#### Information supplied

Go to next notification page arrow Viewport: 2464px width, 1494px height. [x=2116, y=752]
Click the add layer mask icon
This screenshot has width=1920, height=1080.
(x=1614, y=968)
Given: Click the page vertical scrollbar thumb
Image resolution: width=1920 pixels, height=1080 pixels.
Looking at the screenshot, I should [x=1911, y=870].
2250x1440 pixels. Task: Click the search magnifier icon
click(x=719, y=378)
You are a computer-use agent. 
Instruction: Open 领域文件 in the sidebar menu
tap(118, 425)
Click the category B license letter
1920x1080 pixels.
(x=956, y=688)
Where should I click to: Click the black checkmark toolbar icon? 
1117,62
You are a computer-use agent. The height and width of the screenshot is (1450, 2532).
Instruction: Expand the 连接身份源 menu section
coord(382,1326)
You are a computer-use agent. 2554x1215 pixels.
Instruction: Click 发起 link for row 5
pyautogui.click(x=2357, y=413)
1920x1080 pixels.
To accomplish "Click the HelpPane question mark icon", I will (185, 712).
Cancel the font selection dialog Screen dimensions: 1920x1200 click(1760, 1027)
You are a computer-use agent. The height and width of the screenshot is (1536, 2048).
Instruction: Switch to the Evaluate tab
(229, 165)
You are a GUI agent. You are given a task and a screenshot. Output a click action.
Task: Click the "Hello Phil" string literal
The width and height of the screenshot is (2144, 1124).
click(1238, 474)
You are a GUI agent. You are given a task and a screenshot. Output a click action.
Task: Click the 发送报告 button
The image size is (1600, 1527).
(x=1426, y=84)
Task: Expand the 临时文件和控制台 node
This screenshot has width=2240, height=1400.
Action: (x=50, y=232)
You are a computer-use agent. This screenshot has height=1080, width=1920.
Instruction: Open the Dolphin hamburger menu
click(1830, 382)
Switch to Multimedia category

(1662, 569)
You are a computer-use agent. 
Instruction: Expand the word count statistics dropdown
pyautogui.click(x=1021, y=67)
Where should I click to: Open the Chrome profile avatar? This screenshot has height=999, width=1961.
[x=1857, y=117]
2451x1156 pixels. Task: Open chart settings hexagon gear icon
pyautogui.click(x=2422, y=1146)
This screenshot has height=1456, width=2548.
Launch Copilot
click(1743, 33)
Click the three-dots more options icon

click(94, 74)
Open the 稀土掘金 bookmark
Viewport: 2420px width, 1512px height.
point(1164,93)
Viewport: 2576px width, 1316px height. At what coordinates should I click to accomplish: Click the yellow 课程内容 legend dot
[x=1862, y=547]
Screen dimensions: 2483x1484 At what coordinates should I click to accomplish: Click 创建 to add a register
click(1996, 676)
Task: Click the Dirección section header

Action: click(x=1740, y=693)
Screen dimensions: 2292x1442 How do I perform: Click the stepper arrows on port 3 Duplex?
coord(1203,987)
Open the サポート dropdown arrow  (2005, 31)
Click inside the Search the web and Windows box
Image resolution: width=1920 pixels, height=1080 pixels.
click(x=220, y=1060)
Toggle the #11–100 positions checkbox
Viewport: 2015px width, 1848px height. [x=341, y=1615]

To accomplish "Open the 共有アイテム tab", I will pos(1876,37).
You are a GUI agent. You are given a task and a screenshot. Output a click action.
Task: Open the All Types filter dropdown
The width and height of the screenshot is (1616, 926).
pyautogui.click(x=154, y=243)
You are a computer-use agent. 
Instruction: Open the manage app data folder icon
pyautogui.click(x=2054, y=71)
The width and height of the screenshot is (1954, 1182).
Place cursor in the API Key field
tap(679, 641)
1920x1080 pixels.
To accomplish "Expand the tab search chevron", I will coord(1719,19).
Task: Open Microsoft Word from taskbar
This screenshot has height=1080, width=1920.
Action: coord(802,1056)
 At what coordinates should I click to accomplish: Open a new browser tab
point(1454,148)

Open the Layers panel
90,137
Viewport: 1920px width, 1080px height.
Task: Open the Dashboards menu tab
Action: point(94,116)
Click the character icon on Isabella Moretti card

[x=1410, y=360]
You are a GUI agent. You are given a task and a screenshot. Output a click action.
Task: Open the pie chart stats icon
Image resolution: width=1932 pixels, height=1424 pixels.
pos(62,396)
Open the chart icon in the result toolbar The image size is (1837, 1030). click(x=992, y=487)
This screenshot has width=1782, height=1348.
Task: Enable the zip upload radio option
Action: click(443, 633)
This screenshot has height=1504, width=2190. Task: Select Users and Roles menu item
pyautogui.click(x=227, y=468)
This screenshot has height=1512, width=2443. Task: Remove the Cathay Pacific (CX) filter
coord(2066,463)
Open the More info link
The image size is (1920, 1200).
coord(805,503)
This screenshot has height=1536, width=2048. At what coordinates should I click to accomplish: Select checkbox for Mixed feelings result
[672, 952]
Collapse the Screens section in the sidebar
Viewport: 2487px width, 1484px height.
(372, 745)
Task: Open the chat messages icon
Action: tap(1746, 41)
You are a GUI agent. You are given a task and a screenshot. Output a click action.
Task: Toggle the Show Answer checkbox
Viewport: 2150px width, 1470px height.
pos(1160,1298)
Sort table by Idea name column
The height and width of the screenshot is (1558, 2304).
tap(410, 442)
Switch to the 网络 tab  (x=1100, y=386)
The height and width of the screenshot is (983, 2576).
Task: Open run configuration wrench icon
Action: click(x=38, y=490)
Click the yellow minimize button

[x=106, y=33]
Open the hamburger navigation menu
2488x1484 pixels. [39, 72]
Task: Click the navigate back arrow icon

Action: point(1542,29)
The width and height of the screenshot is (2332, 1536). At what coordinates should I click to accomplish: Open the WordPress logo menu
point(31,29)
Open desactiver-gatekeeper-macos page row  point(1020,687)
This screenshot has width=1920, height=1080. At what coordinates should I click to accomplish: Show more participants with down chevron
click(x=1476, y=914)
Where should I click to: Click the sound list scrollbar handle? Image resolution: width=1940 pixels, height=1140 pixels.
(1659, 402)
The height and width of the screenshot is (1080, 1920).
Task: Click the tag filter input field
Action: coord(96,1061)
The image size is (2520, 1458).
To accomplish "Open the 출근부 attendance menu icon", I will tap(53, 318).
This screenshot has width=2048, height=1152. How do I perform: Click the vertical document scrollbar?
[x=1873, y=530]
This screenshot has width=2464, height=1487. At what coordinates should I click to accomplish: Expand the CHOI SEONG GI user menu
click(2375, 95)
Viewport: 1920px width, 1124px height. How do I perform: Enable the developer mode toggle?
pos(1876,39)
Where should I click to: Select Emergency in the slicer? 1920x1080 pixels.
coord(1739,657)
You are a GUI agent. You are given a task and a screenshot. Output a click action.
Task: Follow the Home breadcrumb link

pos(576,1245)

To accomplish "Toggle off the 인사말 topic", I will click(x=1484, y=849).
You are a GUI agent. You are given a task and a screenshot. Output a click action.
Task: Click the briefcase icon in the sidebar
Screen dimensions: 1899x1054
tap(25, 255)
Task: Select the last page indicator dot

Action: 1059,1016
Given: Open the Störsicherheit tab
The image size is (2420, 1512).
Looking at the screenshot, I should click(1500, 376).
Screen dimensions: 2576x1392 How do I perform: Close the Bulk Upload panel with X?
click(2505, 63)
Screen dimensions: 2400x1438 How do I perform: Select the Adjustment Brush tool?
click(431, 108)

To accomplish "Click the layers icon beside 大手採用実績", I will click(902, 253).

########

Assignment
Each line above that includes the word "computer" is to be copied.

Result for this exercise
You are a computer-use agent. 
You are a computer-use agent. The height and width of the screenshot is (1450, 2532).
You are a computer-use agent. 2554x1215 pixels.
You are a computer-use agent. The height and width of the screenshot is (1536, 2048).
You are a computer-use agent. This screenshot has height=1080, width=1920.
You are a computer-use agent. 
You are a computer-use agent. 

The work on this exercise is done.